Kea

Download

Kea is distributed under the GNU General Public License. The current version 5.0 allows free as well as controlled indexing. It uses the latest version of the Weka machine learning workbench.

KEA-5.0

easy to install and use, direct from your code or from the command line
free or controlled indexing, with any vocabulary in text or SKOS format
latest libraries, including Jena-2.4 and Weka-3.5.5
easily applicable to new languages and domains
distributed with sample vocabularies in 3 languages (en, es, fr)
contains sample documents in 3 languages for creating and testing models

Download:

Download Kea from its Google Code project page. It includes source code, required libraries, test data and documentation.

Also consider using Maui, an algorithm for topic indexing, which can be used for the same tasks as Kea, but offers additional features. Maui also allows indexing using Wikipedia as a controlled vocabulary.

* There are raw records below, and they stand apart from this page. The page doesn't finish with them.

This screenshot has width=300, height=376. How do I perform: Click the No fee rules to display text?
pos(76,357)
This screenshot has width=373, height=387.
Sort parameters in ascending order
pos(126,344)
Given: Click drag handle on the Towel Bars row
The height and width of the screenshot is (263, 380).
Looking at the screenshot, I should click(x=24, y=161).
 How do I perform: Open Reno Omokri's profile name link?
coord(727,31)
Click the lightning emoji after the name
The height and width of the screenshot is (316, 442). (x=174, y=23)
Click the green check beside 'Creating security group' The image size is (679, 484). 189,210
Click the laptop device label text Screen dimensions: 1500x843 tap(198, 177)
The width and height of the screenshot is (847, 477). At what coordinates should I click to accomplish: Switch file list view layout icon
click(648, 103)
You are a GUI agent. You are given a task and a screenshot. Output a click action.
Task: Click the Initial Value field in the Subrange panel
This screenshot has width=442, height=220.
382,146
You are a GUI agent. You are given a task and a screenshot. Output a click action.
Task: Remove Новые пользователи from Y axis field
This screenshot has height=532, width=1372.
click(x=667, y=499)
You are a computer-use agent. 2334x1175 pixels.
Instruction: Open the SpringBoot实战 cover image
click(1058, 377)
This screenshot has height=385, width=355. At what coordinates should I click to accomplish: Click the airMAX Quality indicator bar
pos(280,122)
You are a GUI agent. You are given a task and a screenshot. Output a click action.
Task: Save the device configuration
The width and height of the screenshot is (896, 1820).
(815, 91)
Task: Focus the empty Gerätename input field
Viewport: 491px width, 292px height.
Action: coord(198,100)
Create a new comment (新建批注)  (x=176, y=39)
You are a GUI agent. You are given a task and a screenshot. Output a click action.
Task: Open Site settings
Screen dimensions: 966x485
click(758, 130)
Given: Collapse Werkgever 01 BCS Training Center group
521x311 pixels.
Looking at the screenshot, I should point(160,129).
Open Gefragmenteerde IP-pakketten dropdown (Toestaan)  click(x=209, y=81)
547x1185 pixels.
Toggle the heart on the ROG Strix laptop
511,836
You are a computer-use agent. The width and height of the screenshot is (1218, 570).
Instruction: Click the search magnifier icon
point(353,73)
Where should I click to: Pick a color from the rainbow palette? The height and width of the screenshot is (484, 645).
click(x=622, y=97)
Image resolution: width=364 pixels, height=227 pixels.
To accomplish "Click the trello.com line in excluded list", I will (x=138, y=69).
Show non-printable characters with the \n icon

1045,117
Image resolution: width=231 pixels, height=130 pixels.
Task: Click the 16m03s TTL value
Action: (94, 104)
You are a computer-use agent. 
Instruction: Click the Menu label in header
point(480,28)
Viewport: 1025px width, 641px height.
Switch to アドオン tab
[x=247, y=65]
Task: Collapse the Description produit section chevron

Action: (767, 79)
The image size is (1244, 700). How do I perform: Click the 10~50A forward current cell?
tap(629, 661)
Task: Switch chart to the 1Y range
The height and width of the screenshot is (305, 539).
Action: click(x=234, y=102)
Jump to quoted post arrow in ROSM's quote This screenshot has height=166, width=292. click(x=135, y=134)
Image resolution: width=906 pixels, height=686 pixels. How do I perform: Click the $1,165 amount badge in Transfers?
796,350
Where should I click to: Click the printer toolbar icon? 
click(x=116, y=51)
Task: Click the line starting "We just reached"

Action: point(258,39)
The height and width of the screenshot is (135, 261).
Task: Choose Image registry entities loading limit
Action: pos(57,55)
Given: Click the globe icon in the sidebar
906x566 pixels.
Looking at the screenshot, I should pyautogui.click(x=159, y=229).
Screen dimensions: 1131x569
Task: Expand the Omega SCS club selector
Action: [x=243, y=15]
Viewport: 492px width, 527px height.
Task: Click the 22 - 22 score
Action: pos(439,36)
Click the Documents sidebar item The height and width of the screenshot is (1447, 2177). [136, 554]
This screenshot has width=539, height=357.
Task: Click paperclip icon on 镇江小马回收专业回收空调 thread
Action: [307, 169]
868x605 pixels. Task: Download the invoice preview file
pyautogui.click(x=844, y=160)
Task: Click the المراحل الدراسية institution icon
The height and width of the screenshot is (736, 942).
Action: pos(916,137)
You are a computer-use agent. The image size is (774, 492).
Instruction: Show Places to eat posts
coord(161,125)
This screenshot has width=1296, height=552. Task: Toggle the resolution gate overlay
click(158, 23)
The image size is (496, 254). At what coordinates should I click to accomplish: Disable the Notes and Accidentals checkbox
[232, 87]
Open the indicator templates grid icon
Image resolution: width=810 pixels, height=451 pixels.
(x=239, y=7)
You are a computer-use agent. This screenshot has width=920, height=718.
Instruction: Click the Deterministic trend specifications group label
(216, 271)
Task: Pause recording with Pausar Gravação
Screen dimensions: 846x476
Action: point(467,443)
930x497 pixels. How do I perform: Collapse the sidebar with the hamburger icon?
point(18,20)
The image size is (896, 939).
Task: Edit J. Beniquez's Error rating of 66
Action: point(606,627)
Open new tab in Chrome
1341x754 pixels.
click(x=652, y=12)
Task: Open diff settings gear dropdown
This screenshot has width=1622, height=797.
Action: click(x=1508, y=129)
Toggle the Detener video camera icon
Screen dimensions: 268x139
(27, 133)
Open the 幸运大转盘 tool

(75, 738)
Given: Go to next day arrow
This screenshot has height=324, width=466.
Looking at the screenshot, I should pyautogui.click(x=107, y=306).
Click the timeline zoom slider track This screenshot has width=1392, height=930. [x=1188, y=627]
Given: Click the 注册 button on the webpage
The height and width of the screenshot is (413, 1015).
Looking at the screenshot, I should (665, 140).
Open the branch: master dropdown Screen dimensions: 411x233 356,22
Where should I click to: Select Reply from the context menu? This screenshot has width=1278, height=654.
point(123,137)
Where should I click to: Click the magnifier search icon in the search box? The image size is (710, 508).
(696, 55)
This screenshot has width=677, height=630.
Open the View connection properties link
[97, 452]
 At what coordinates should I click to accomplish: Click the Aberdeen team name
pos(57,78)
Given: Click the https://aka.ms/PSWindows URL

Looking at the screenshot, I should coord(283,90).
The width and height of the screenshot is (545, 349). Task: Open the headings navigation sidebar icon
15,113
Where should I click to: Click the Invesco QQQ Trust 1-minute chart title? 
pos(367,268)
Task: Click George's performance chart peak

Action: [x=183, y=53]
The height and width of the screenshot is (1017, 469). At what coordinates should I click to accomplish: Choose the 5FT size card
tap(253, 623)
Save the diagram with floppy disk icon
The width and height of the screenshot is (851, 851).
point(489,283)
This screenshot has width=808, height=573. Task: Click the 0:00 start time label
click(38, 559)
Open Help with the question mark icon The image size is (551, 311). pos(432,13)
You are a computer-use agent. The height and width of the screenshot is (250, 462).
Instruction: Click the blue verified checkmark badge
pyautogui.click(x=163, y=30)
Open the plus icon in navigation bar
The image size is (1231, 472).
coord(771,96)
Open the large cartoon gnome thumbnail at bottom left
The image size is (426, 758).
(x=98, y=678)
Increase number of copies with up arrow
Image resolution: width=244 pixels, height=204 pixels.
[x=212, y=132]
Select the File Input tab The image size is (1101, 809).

Examples of controlled vocabularies that can be used with Kea (and Maui)

Agricultural thesaurus Agrovoc: skos, text.
Agrovoc is being developed by the United Nation's Food and Agriculture Organisation (FAO). Our SKOS version is the reduced version of the original, containing only English terms.
Medical Subject Headings (MeSH): skos.
Medical Subject Headings are maintained by the US National Library of Medicine and are used in the Medline online library. We suggest to use the skos version of the MeSH thesaurus, provided by the Vrije Universiteit Amsterdam
High Energy Physics (HEP) vocabulary: skos
HEP vocabulary is being developed by the DESY library and is used for indexing physics documents at CERN. The SKOS version is available from Alberto Pepe's document classification project.
Alcohol and drugs thesaurus (AOD thesaurus): text.
The AOD thesaurus was developed by the NIAAA (National Institute on Alcohol abuse and Alcoholism). We have converted the original format of the thesaurus into a form accessible for Kea.
More domain-specific controlled vocabularies in SKOS format

Documentation

Free or Controlled Indexing?

In free indexing, keyphrases are significant terms that appear in the document. Any document in the phrase is a potential keyphrase. The advantage of free indexing is that it can be applied to any document. The disadvantages are poor quality of extracted phrases (compared to controlled indexing) and the indexing is not consistent.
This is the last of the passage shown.